Answer these from the real estate funding article:
1. What are the three common sources of funding for real estate investments?
2. Bank financing is borrower driven. What does the article call hard money lending?
3. With bank financing, which three factors matter most in getting the loan?

Page excerpt
---------------
How Are You Going To Fund Your Real Estate Investment Endeavor?

By Dale Huber

Broker, DS Huber Real Estate Group
Want to start investing in real estate or flipping properties but you don’t have a bunch of cash available?  You can!  You will just need some sort of financing to start your venture.
The three common sources of funding for real estate investments are bank financing, hard money lending, and private lenders.
Bank Financing
The first type, bank financing, is the most common and most understood source of funding for most people.  Bank financing is borrower driven, while hard money lending is deal driven.  With bank financing your credit, assets, and income are the most important factors determining whether you are going to get the loan.  Sure, the lender is going to get an appraisal on the property for its current value, but your situation is the most important factor.
The pros of bank financing are:
The lowest interest rates, currently 
typically less the 5.5% 
Low closing costs great for long term financing
The cons of bank financing for investors:
Banks are sloooow… many times too slow to allow a deal to happen in the space of time needed. Banks do not lend for renovations You must be well qualified to get financing Banks require large down payments You are limited by the number of loans you can have Banks only lend on the current value of the property
Bank financing is great if you have good credit and documentable income and are doing loans on properties you plan on holding long term.
---------------
Supplied information
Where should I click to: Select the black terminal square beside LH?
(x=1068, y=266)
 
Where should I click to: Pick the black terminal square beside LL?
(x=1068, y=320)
---------------
Task output
1. Bank financing, hard money lending, and private lenders.
2. Deal driven.
3. Your credit, assets, and income.